* To be done *
Reproduce the rows below exactly, starting with the line that contains "Given: Click the Удалить книгу button" and ending with the line that contains "Click the ABC".

* Item coordinate data *
┌──
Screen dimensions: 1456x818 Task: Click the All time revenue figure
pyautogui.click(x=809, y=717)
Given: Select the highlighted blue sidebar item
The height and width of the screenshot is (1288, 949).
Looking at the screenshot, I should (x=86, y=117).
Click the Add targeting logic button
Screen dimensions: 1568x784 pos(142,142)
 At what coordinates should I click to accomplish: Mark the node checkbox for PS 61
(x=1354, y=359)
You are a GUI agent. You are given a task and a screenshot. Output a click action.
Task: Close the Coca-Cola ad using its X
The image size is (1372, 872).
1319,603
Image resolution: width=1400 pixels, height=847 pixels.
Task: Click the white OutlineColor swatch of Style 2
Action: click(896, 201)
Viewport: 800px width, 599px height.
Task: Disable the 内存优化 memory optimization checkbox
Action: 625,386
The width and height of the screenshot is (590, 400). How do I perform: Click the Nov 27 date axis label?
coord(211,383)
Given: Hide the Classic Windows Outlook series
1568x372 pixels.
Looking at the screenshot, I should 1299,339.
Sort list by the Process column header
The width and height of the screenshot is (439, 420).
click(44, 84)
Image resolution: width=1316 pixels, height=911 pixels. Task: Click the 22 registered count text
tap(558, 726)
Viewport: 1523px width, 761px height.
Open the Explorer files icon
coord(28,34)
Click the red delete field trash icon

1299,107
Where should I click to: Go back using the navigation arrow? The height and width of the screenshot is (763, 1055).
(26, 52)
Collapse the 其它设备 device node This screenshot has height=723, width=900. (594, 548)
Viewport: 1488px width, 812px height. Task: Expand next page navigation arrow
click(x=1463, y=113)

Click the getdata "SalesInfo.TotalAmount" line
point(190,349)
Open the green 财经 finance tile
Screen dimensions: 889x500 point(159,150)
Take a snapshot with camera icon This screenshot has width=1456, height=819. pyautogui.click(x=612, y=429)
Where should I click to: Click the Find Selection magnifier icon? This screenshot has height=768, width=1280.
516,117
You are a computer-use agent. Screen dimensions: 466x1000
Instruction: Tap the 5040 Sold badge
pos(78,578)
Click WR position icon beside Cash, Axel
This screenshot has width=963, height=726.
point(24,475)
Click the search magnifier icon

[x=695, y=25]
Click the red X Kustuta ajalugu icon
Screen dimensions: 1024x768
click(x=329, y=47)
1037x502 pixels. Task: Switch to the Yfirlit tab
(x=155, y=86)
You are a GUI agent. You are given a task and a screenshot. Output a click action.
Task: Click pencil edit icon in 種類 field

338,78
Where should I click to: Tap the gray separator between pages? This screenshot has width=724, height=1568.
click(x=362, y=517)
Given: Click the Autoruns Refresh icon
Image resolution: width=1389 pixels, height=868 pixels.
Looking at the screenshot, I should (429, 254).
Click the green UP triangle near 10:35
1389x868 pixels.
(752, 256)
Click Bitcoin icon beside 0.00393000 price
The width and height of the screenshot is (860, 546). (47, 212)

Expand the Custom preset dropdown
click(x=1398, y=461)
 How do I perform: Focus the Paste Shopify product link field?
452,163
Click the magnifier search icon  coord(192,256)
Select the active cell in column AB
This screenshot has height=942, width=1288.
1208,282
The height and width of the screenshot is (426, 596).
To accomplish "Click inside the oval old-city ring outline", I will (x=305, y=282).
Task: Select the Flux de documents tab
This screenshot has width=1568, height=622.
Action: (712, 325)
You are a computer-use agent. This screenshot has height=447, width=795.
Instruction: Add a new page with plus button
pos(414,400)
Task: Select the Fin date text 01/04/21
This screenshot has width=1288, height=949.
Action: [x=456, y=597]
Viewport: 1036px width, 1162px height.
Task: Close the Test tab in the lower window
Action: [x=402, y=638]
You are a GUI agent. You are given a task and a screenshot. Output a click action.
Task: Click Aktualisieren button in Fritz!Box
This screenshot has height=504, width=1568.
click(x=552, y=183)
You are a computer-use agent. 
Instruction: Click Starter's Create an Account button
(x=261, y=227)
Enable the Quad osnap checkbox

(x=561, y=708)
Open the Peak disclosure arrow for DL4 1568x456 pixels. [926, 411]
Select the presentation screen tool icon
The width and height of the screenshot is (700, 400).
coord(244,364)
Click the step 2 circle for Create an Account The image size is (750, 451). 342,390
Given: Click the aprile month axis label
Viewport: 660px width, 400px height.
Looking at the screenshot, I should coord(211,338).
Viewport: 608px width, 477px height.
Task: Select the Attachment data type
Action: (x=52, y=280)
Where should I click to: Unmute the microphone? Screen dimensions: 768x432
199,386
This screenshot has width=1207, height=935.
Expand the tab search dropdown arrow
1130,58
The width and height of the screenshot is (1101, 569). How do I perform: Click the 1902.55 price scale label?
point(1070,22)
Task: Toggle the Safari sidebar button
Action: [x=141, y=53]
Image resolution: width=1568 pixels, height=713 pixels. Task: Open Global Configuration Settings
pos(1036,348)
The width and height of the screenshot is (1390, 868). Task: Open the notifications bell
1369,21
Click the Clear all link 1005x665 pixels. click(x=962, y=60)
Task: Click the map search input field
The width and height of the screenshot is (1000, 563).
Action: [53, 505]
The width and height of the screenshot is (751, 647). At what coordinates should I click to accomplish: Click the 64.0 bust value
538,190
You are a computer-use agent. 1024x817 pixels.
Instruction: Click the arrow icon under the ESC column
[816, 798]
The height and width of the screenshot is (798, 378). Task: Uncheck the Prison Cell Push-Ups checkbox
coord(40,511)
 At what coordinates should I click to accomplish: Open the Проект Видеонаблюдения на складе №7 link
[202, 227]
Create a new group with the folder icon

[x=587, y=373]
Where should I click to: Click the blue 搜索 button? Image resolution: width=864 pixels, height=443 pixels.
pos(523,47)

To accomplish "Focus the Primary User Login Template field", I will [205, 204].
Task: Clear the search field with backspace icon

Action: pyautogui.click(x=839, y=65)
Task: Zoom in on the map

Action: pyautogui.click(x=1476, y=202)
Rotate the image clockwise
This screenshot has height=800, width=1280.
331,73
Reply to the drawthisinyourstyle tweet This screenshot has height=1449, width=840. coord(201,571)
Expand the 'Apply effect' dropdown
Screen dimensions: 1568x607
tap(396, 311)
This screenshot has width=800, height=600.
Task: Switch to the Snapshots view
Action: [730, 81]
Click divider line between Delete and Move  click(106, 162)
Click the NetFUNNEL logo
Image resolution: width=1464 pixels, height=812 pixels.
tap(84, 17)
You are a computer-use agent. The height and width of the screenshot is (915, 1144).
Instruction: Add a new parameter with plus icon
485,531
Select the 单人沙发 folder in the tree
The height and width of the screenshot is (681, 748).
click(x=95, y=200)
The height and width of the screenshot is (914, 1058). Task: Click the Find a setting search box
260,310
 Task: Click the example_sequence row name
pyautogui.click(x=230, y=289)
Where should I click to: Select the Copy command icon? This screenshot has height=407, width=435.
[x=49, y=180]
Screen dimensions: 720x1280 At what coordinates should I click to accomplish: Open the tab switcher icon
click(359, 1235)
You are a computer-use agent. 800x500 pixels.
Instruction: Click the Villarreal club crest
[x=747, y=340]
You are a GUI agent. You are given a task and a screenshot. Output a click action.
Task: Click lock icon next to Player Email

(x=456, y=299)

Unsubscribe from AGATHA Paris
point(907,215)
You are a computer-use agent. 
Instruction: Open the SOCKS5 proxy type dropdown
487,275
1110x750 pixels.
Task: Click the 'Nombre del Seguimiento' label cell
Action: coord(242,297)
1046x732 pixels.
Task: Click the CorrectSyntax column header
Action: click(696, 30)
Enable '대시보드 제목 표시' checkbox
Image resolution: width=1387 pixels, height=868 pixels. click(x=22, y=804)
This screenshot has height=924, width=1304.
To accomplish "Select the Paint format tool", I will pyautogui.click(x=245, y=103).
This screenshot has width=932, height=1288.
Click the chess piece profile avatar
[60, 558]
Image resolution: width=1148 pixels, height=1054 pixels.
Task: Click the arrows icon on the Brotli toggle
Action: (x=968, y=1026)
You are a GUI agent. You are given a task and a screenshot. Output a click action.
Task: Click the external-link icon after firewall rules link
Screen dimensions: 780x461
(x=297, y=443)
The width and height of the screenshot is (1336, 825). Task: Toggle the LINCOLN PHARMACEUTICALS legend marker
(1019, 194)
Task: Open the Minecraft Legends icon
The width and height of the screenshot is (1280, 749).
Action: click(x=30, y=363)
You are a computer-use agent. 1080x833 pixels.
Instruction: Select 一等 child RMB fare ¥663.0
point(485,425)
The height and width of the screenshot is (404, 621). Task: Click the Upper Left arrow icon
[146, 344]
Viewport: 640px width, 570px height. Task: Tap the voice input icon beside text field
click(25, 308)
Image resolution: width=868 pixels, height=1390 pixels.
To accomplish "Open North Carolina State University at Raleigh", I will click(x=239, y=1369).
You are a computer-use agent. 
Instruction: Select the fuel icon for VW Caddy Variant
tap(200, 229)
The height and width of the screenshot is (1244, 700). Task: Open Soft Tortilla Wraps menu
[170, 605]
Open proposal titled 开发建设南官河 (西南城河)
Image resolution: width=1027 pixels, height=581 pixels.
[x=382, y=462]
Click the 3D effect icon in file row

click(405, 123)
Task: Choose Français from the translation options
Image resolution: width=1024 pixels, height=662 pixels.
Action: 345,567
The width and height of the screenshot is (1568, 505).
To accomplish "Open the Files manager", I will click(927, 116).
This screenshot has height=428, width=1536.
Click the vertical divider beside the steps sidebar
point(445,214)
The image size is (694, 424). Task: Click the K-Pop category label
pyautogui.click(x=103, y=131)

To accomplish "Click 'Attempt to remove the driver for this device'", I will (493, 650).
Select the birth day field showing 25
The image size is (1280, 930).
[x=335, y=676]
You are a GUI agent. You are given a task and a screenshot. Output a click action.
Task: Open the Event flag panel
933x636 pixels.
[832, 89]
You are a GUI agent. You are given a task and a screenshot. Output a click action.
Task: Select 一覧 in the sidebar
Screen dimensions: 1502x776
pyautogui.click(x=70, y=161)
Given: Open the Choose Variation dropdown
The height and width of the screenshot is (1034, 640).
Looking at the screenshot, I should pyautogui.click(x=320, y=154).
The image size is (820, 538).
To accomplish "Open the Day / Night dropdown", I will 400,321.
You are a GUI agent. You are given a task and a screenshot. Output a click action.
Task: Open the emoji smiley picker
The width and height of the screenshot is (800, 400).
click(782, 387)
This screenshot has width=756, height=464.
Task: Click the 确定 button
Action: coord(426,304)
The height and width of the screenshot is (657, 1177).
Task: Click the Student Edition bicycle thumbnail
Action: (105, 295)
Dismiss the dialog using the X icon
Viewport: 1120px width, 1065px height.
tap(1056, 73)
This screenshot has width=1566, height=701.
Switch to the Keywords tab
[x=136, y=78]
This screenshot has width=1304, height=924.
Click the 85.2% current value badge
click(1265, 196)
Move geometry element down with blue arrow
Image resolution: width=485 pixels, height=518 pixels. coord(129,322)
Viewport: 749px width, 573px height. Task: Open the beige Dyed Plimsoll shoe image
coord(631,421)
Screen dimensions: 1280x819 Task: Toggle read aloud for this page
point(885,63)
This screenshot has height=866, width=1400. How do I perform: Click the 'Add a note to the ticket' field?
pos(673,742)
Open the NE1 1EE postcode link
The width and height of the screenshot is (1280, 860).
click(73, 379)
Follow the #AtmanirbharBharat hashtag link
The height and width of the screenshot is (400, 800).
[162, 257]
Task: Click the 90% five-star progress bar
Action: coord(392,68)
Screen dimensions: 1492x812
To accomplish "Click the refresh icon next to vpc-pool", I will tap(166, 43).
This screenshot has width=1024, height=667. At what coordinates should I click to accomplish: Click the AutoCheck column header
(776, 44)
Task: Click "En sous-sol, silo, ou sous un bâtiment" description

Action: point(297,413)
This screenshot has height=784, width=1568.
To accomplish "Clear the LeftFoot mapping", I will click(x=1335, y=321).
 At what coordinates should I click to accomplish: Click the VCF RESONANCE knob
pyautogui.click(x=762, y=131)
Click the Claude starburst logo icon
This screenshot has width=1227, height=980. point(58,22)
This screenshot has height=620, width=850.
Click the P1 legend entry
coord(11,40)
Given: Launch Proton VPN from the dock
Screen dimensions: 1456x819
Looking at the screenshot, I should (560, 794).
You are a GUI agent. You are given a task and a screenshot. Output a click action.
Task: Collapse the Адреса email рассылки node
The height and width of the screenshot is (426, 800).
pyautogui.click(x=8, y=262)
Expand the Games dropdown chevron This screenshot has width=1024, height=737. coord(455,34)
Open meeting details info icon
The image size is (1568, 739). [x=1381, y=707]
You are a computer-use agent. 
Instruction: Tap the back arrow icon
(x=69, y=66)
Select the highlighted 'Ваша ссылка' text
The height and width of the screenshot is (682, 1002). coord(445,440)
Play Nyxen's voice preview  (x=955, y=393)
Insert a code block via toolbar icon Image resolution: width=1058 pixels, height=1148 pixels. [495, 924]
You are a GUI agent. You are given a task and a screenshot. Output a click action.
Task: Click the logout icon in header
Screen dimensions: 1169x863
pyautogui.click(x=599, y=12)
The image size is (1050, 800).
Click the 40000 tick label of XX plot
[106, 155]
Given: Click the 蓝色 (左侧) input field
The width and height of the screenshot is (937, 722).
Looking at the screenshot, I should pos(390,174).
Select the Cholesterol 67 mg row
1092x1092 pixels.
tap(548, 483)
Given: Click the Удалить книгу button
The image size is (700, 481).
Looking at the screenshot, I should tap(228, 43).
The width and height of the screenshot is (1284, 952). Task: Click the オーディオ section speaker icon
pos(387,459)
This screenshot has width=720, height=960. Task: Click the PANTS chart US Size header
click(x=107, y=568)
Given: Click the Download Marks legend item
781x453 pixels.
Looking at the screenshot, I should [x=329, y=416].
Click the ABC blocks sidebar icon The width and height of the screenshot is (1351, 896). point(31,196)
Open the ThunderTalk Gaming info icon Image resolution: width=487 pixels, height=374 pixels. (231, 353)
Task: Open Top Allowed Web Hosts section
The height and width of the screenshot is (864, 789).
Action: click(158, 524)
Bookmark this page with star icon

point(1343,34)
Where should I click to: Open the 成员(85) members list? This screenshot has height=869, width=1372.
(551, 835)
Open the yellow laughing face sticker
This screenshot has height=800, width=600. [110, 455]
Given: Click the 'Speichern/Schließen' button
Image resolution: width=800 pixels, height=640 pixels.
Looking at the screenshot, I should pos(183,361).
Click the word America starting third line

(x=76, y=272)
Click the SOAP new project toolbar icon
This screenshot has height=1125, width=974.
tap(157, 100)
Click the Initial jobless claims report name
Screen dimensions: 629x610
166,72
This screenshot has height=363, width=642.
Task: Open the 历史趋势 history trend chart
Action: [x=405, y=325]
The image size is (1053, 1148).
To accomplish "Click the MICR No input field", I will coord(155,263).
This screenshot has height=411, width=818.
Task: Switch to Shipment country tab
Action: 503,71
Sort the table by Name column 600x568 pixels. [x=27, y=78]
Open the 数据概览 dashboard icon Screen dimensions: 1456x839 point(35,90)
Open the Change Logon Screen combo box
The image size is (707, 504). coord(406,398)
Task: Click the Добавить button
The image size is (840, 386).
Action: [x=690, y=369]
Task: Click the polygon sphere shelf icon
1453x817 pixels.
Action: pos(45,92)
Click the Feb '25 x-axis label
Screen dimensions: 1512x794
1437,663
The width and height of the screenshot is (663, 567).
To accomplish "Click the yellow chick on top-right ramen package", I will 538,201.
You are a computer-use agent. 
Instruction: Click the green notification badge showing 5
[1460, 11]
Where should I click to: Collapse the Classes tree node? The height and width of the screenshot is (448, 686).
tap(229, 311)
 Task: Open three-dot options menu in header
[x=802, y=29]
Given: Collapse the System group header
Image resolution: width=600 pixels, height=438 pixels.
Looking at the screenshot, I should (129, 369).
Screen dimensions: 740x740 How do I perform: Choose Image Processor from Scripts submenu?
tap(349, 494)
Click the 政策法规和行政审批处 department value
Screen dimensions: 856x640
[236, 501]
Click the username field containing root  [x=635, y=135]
└──
* Full output *
Given: Click the Удалить книгу button
The image size is (700, 481).
Looking at the screenshot, I should tap(228, 43).
The width and height of the screenshot is (1284, 952). Task: Click the オーディオ section speaker icon
pos(387,459)
This screenshot has width=720, height=960. Task: Click the PANTS chart US Size header
click(x=107, y=568)
Given: Click the Download Marks legend item
781x453 pixels.
Looking at the screenshot, I should [x=329, y=416].
Click the ABC blocks sidebar icon The width and height of the screenshot is (1351, 896). point(31,196)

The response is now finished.